╔══

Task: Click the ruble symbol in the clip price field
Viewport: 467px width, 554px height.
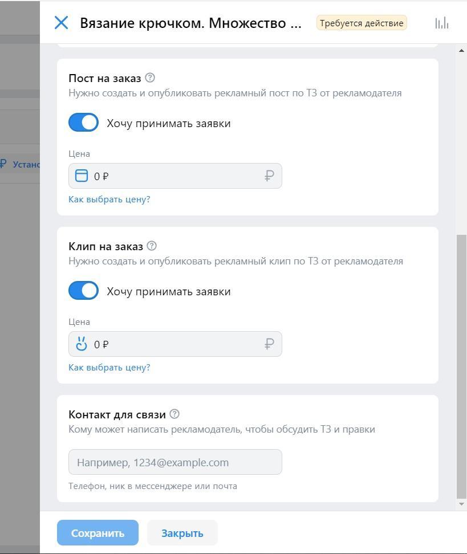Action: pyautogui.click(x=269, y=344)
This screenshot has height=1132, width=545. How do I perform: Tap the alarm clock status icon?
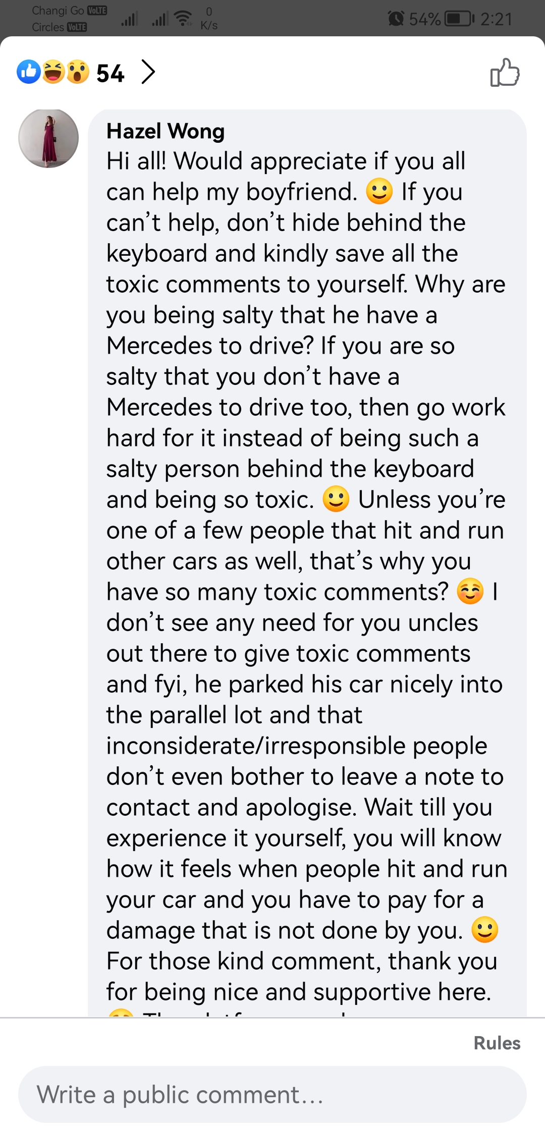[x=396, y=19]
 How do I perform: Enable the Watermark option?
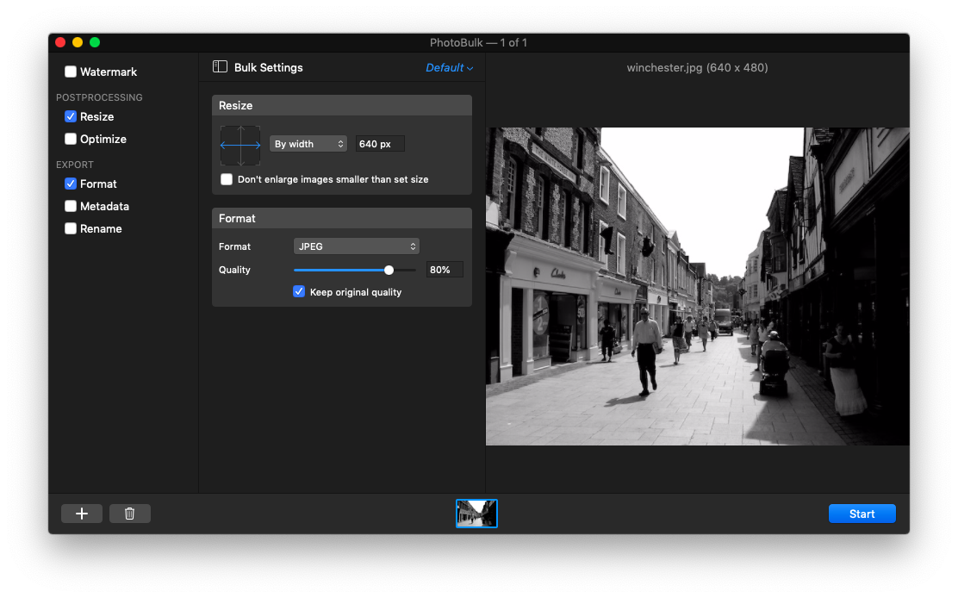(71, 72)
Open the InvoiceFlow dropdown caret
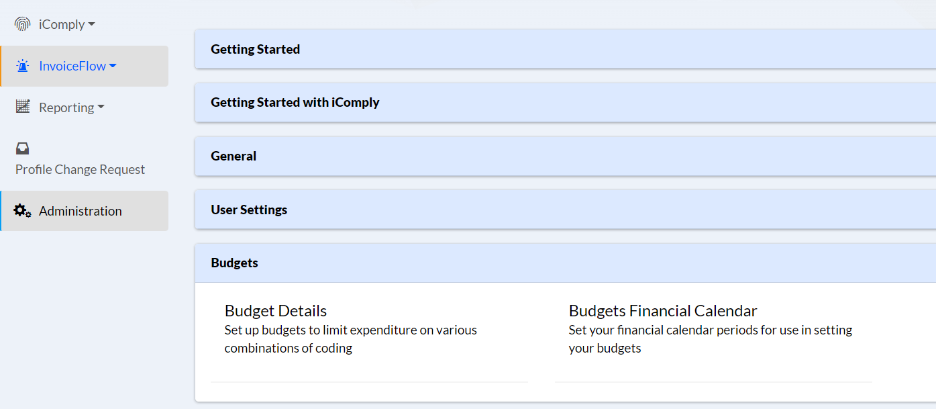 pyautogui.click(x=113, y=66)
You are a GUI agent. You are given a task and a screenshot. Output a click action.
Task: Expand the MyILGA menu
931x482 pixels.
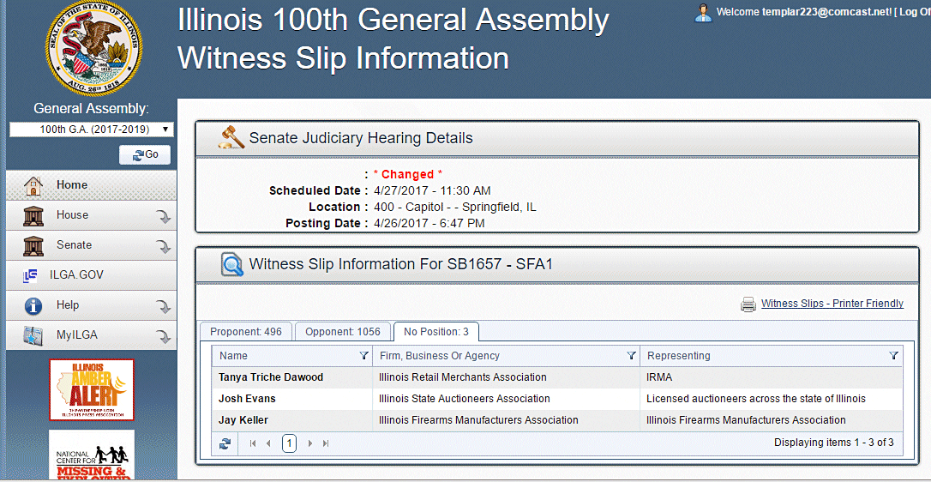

╚══

Your instructions:
Please repeat every line of the material above exactly and without its pictures.

Expected answer:
Task: Click the ruble symbol in the clip price field
Viewport: 467px width, 554px height.
Action: pyautogui.click(x=269, y=344)
This screenshot has height=1132, width=545. How do I perform: Tap the alarm clock status icon?
[x=396, y=19]
 How do I perform: Enable the Watermark option?
(71, 72)
Open the InvoiceFlow dropdown caret
 pyautogui.click(x=113, y=66)
You are a GUI agent. You are given a task and a screenshot. Output a click action.
Task: Expand the MyILGA menu
931x482 pixels.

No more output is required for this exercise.